▶ **Supplied data**

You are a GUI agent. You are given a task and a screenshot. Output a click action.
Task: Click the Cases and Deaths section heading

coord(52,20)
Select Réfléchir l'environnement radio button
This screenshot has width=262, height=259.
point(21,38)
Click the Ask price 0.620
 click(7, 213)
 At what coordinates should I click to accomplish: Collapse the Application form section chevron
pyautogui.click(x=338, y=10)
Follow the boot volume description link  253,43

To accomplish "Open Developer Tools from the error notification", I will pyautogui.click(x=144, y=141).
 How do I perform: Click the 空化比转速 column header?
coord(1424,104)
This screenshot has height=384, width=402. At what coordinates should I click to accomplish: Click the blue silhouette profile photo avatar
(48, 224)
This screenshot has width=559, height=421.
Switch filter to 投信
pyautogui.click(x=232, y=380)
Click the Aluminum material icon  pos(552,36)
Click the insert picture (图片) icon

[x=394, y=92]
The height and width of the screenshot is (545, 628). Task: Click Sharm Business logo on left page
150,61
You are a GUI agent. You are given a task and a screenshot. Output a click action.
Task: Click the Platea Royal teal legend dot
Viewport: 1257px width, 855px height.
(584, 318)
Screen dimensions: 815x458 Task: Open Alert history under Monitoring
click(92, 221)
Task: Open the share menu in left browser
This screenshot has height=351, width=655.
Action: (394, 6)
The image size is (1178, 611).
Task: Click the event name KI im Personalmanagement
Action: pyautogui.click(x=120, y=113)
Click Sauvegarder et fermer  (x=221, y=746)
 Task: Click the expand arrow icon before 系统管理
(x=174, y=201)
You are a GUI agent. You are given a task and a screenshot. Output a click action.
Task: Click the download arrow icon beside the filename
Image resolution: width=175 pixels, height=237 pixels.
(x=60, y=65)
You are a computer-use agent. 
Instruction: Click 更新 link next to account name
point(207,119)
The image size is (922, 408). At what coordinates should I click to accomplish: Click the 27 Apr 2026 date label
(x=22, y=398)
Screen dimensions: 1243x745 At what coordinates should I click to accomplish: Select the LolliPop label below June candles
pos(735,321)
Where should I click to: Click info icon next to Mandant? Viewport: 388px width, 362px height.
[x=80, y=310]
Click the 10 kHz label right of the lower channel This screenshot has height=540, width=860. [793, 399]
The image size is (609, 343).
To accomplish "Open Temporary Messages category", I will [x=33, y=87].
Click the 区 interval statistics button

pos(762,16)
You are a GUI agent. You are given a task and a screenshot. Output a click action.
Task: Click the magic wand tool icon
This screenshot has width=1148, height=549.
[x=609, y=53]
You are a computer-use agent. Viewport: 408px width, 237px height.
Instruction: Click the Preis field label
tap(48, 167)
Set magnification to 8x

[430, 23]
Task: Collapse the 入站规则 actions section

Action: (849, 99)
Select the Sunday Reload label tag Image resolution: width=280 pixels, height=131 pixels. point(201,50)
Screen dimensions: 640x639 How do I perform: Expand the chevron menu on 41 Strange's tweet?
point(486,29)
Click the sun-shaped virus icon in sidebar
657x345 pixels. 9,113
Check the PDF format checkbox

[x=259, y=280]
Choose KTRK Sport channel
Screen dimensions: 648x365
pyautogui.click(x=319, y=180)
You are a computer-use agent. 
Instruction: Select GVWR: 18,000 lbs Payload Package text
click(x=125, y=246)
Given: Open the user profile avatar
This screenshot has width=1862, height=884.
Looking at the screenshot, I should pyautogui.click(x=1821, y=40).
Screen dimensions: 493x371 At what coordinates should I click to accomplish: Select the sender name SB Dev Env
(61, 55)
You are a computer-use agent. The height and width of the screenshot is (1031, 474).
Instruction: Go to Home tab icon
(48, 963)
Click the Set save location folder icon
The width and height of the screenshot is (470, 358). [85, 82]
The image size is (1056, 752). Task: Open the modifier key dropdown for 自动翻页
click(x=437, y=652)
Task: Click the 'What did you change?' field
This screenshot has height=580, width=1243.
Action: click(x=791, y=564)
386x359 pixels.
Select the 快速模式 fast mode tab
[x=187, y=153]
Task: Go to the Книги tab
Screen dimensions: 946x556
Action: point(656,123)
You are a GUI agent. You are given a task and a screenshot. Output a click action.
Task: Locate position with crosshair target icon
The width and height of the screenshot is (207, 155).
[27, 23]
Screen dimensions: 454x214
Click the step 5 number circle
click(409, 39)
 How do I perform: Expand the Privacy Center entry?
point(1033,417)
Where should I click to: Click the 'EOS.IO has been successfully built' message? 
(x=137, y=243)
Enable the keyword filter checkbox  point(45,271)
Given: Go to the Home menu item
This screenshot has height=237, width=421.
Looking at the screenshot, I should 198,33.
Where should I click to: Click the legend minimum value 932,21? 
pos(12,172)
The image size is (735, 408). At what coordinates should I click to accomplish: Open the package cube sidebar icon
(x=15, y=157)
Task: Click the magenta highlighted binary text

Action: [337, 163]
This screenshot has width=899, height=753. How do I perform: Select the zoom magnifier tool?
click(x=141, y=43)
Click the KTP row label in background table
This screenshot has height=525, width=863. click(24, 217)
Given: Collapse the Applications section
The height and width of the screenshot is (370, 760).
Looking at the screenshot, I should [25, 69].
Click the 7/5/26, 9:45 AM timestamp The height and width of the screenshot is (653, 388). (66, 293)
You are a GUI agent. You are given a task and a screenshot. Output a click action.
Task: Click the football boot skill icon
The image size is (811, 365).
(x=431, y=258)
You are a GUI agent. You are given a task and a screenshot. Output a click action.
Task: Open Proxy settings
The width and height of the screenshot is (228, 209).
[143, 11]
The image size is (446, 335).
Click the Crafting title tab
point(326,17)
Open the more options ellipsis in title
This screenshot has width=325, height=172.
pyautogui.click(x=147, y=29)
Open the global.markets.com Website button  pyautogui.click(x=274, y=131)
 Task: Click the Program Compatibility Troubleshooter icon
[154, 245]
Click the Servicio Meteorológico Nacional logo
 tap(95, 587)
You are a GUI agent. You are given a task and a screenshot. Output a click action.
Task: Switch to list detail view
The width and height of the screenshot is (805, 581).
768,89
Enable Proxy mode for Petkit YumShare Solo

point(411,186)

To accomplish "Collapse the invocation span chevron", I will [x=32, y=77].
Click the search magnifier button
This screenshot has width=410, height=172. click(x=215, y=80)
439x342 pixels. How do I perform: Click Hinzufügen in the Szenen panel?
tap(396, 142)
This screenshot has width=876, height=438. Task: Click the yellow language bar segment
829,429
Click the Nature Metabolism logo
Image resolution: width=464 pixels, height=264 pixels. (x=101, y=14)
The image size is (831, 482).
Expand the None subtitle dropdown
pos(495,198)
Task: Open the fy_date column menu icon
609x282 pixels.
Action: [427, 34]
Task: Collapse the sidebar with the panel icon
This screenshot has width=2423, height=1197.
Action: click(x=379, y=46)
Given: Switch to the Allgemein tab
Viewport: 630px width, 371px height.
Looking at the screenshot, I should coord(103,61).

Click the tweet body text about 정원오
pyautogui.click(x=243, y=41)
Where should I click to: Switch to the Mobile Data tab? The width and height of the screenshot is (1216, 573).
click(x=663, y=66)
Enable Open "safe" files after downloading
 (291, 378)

▶ **How to complete this task**
Reproduce the material above, every line of it, exactly.

▶ **Task response**
You are a GUI agent. You are given a task and a screenshot. Output a click action.
Task: Click the Cases and Deaths section heading

coord(52,20)
Select Réfléchir l'environnement radio button
This screenshot has width=262, height=259.
point(21,38)
Click the Ask price 0.620
 click(7, 213)
 At what coordinates should I click to accomplish: Collapse the Application form section chevron
pyautogui.click(x=338, y=10)
Follow the boot volume description link  253,43

To accomplish "Open Developer Tools from the error notification", I will pyautogui.click(x=144, y=141).
 How do I perform: Click the 空化比转速 column header?
coord(1424,104)
This screenshot has height=384, width=402. At what coordinates should I click to accomplish: Click the blue silhouette profile photo avatar
(48, 224)
This screenshot has width=559, height=421.
Switch filter to 投信
pyautogui.click(x=232, y=380)
Click the Aluminum material icon  pos(552,36)
Click the insert picture (图片) icon

[x=394, y=92]
The height and width of the screenshot is (545, 628). Task: Click Sharm Business logo on left page
150,61
You are a GUI agent. You are given a task and a screenshot. Output a click action.
Task: Click the Platea Royal teal legend dot
Viewport: 1257px width, 855px height.
(584, 318)
Screen dimensions: 815x458 Task: Open Alert history under Monitoring
click(92, 221)
Task: Open the share menu in left browser
This screenshot has height=351, width=655.
Action: (394, 6)
The image size is (1178, 611).
Task: Click the event name KI im Personalmanagement
Action: pyautogui.click(x=120, y=113)
Click Sauvegarder et fermer  (x=221, y=746)
 Task: Click the expand arrow icon before 系统管理
(x=174, y=201)
You are a GUI agent. You are given a task and a screenshot. Output a click action.
Task: Click the download arrow icon beside the filename
Image resolution: width=175 pixels, height=237 pixels.
(x=60, y=65)
You are a computer-use agent. 
Instruction: Click 更新 link next to account name
point(207,119)
The image size is (922, 408). At what coordinates should I click to accomplish: Click the 27 Apr 2026 date label
(x=22, y=398)
Screen dimensions: 1243x745 At what coordinates should I click to accomplish: Select the LolliPop label below June candles
pos(735,321)
Where should I click to: Click info icon next to Mandant? Viewport: 388px width, 362px height.
[x=80, y=310]
Click the 10 kHz label right of the lower channel This screenshot has height=540, width=860. [793, 399]
The image size is (609, 343).
To accomplish "Open Temporary Messages category", I will [x=33, y=87].
Click the 区 interval statistics button

pos(762,16)
You are a GUI agent. You are given a task and a screenshot. Output a click action.
Task: Click the magic wand tool icon
This screenshot has width=1148, height=549.
[x=609, y=53]
You are a computer-use agent. Viewport: 408px width, 237px height.
Instruction: Click the Preis field label
tap(48, 167)
Set magnification to 8x

[430, 23]
Task: Collapse the 入站规则 actions section

Action: (849, 99)
Select the Sunday Reload label tag Image resolution: width=280 pixels, height=131 pixels. point(201,50)
Screen dimensions: 640x639 How do I perform: Expand the chevron menu on 41 Strange's tweet?
point(486,29)
Click the sun-shaped virus icon in sidebar
657x345 pixels. 9,113
Check the PDF format checkbox

[x=259, y=280]
Choose KTRK Sport channel
Screen dimensions: 648x365
pyautogui.click(x=319, y=180)
You are a computer-use agent. 
Instruction: Select GVWR: 18,000 lbs Payload Package text
click(x=125, y=246)
Given: Open the user profile avatar
This screenshot has width=1862, height=884.
Looking at the screenshot, I should pyautogui.click(x=1821, y=40).
Screen dimensions: 493x371 At what coordinates should I click to accomplish: Select the sender name SB Dev Env
(61, 55)
You are a computer-use agent. The height and width of the screenshot is (1031, 474).
Instruction: Go to Home tab icon
(48, 963)
Click the Set save location folder icon
The width and height of the screenshot is (470, 358). [85, 82]
The image size is (1056, 752). Task: Open the modifier key dropdown for 自动翻页
click(x=437, y=652)
Task: Click the 'What did you change?' field
This screenshot has height=580, width=1243.
Action: click(x=791, y=564)
386x359 pixels.
Select the 快速模式 fast mode tab
[x=187, y=153]
Task: Go to the Книги tab
Screen dimensions: 946x556
Action: point(656,123)
You are a GUI agent. You are given a task and a screenshot. Output a click action.
Task: Locate position with crosshair target icon
The width and height of the screenshot is (207, 155).
[27, 23]
Screen dimensions: 454x214
Click the step 5 number circle
click(409, 39)
 How do I perform: Expand the Privacy Center entry?
point(1033,417)
Where should I click to: Click the 'EOS.IO has been successfully built' message? 
(x=137, y=243)
Enable the keyword filter checkbox  point(45,271)
Given: Go to the Home menu item
This screenshot has height=237, width=421.
Looking at the screenshot, I should 198,33.
Where should I click to: Click the legend minimum value 932,21? 
pos(12,172)
The image size is (735, 408). At what coordinates should I click to accomplish: Open the package cube sidebar icon
(x=15, y=157)
Task: Click the magenta highlighted binary text

Action: [337, 163]
This screenshot has width=899, height=753. How do I perform: Select the zoom magnifier tool?
click(x=141, y=43)
Click the KTP row label in background table
This screenshot has height=525, width=863. click(24, 217)
Given: Collapse the Applications section
The height and width of the screenshot is (370, 760).
Looking at the screenshot, I should [25, 69].
Click the 7/5/26, 9:45 AM timestamp The height and width of the screenshot is (653, 388). (66, 293)
You are a GUI agent. You are given a task and a screenshot. Output a click action.
Task: Click the football boot skill icon
The image size is (811, 365).
(x=431, y=258)
You are a GUI agent. You are given a task and a screenshot. Output a click action.
Task: Open Proxy settings
The width and height of the screenshot is (228, 209).
[143, 11]
The image size is (446, 335).
Click the Crafting title tab
point(326,17)
Open the more options ellipsis in title
This screenshot has width=325, height=172.
pyautogui.click(x=147, y=29)
Open the global.markets.com Website button  pyautogui.click(x=274, y=131)
 Task: Click the Program Compatibility Troubleshooter icon
[154, 245]
Click the Servicio Meteorológico Nacional logo
 tap(95, 587)
You are a GUI agent. You are given a task and a screenshot. Output a click action.
Task: Switch to list detail view
The width and height of the screenshot is (805, 581).
768,89
Enable Proxy mode for Petkit YumShare Solo

point(411,186)

To accomplish "Collapse the invocation span chevron", I will [x=32, y=77].
Click the search magnifier button
This screenshot has width=410, height=172. click(x=215, y=80)
439x342 pixels. How do I perform: Click Hinzufügen in the Szenen panel?
tap(396, 142)
This screenshot has width=876, height=438. Task: Click the yellow language bar segment
829,429
Click the Nature Metabolism logo
Image resolution: width=464 pixels, height=264 pixels. (x=101, y=14)
The image size is (831, 482).
Expand the None subtitle dropdown
pos(495,198)
Task: Open the fy_date column menu icon
609x282 pixels.
Action: [427, 34]
Task: Collapse the sidebar with the panel icon
This screenshot has width=2423, height=1197.
Action: click(x=379, y=46)
Given: Switch to the Allgemein tab
Viewport: 630px width, 371px height.
Looking at the screenshot, I should coord(103,61).

Click the tweet body text about 정원오
pyautogui.click(x=243, y=41)
Where should I click to: Switch to the Mobile Data tab? The width and height of the screenshot is (1216, 573).
click(x=663, y=66)
Enable Open "safe" files after downloading
 (291, 378)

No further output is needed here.